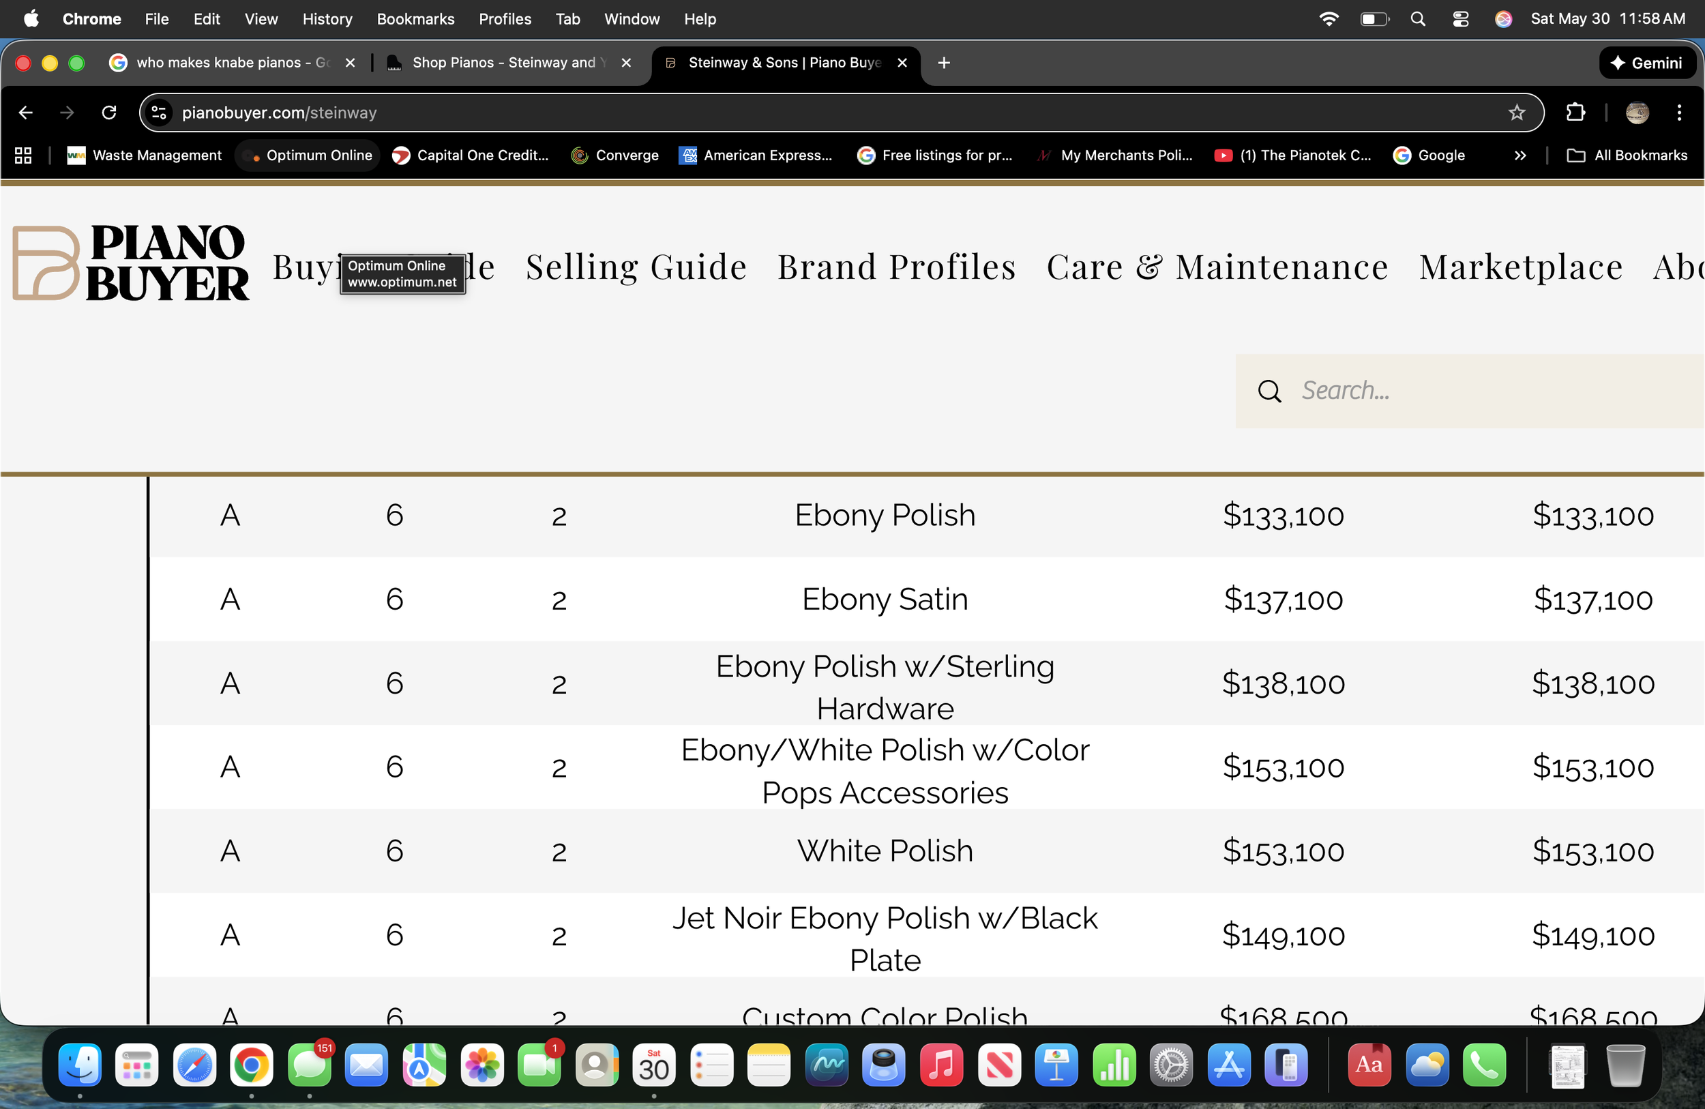The image size is (1705, 1109).
Task: Bookmark this page with the star icon
Action: coord(1516,112)
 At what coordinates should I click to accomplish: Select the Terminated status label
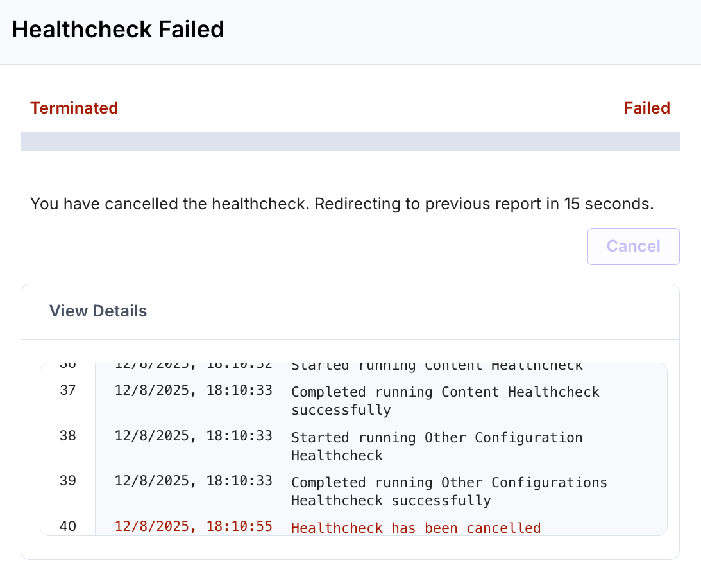[74, 108]
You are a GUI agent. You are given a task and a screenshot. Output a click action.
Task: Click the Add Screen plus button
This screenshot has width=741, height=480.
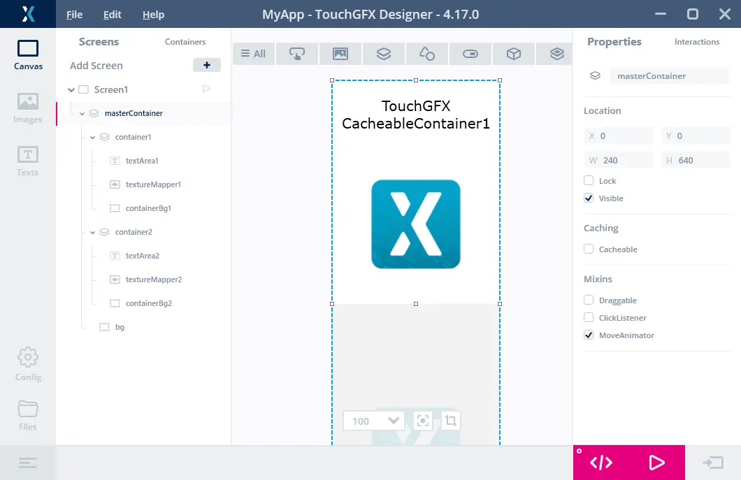(x=206, y=66)
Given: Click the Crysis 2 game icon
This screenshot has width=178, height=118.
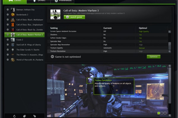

────────────────────

With every picture left out, print exactly the lines from the one containing "This screenshot has width=741, height=480." through the final line of the material above.

Solution to this task:
This screenshot has width=741, height=480.
(x=206, y=66)
Given: Click the Crysis 2 game icon
This screenshot has width=178, height=118.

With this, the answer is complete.